You've made a few mistakes:

> I have to put in a little more energy than what I take out for driving,
-snip-
> 4.8 * $0.15 = $0.72 * 1.1 overcharge factor = $0.792 consumed power per

Looks like you are assuming that charging the batteries is 90% efficient. 
This is no where near accurate.
A typical charger might be about 85% efficient and batteries are about 70%
once you factor in equalization. This makes the total charge efficiency
about 60%

So 300wh per mile / .6 = 500 wh at the outlet.
That's $0.075 per mile or $1.20 each way or $2.40 per day assuming you are
paying for the electricity when charging at work.

> Manufacturer: US Battery Model: US2000. This pack cost me $3384.
Ouch! I think you could have got them cheaper if you bought them directly
from USBattery. They've quoted me $2268 for 20 US125 delivered to my
door.

>4800 wh divided by 156 volts = 30.77 amp-hours.
Umm, your voltage is going to sag under load, you have to calculate for
this. Probably will average around 146-148V while driving.
4800 wh / 147 = 32.65 AH
It's something to keep in mind, but not really significant to this
calculation

> Pack capacity is 129 amp hrs at the 2-hr rate, according to a US Battery
> table entitled "Ampere Hour Capacity".

Using the 2 hour rate is only valid if you are driving at an average speed
of 32 mph. I.e. it takes you 30 minutes to get to work. If it takes less
than that (higher average speed) then you should use the 1hr discharge
rate.
Again not terribly significant.

> $3384 divided by 2800 cycles = $1.2086 battery cost per trip
> Total energy cost of trip = $0.792 consumed power + $1.2086 battery cost =
> $2.00 per trip (or cycle)
>
> $2.00 divided by 16 miles per trip = $0.125 per mile

$1.20 (corrected value from above) + $1.21 = $2.41 per trip or about $0.15
per mile.
This works out to a cost savings (using your figures) of about $0.0245 per
mile.

> 8000 times $0.0495 = $396 fuel savings per year
$196 assuming you ignore the cost of maintenance on the ICE which is
typically several hundred dollars per year.

> (assuming that gas stays at $3.49).

That seems very unlikely. My guess is that we will see a slow but steady
increase in gas prices.


_______________________________________________
For subscription options, see
http://lists.sjsu.edu/mailman/listinfo/ev


----------



## EVDL List (Jul 27, 2007)

*Re: [EVDL] Estimating costs: Check my logic*

Thanks Doug for the excellent explanation!

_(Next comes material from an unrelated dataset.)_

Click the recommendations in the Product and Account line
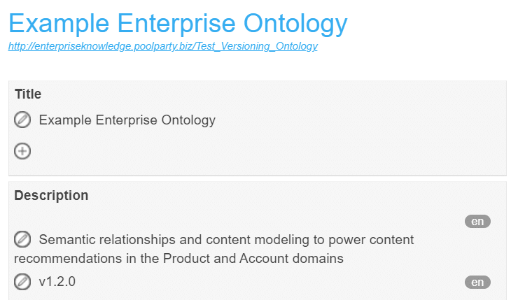Screen dimensions: 511x300 (179, 259)
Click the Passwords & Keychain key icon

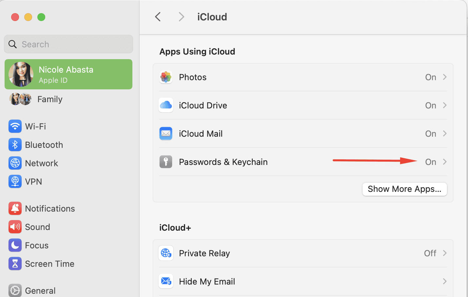166,162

Now for my fuzzy logic. I have a feeling it is really fuzzy. I show better performance then Steve's numbers.

So you want to have a low DOD and this will allow you to charge the pack more often, but does it give you more miles over the packs lifetime?

So according to the chart if you drain you batteries every time (DOD 100%) they will only last about 500 charges (cycles). 

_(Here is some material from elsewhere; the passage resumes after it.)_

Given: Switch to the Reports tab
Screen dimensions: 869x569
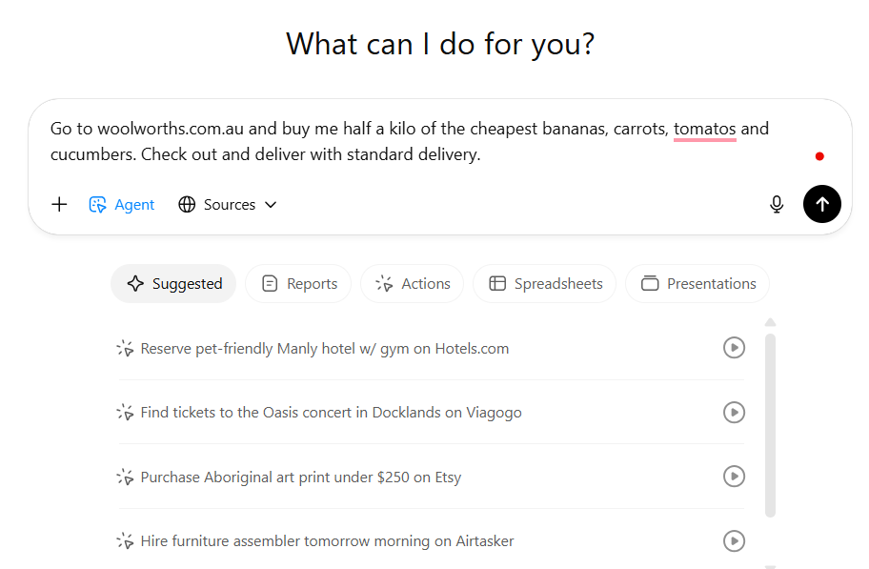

So if you get 50 miles for a DOD of 100% the battery pack will last 25000 miles.

If you do a DOD of 40% (40% of 50 miles is 20 miles) so 20 miles * 1475 cycles (according to the chart) = 29500 miles

If you do a DOD of 20% (20% of 50 miles is 10 miles) so 10miles * 3300 cycles (according to the chart) = 33000 miles

Say I drive to work for a year, 9-5 M-F 10 miles each way. That is 4840 miles a year (two weeks vacation included). 
100% DOD will get me 5.2 years on a battery pack.
40% DOD will get me 6 years on a battery pack.
20% DOD will get me 6.8 years on the battery pack.

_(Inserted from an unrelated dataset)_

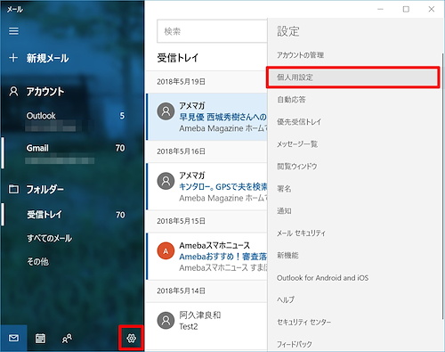Switch to Calendar app icon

I drive about 10 miles to work so if I build something with a range of 50 miles i would want to charge at work and at night so I get the 20% DOD and 3300 cycles or 33000 miles.


Is ok for me to say that a DOD of 20% of 50 miles is 10 miles? Do batteries discharge linearly?



> -----Original Message-----
> From: [email protected] [mailto:[email protected]] On
> Behalf Of Doug Weathers
> Sent: Thursday, May 01, 2008 10:56 AM
> To: Electric Vehicle Discussion List
> Subject: Re: [EVDL] Estimating costs: Check my logic
> 
> 
>


> Chad Gray wrote:
> >
> > > What is DOD, and why do the cycles drop the more you charge the
> > > battery?
> ...


----------



## EVDL List (Jul 27, 2007)

*Re: [EVDL] Estimating costs: Check my logic*

You very much have to look at it from the impact perspective.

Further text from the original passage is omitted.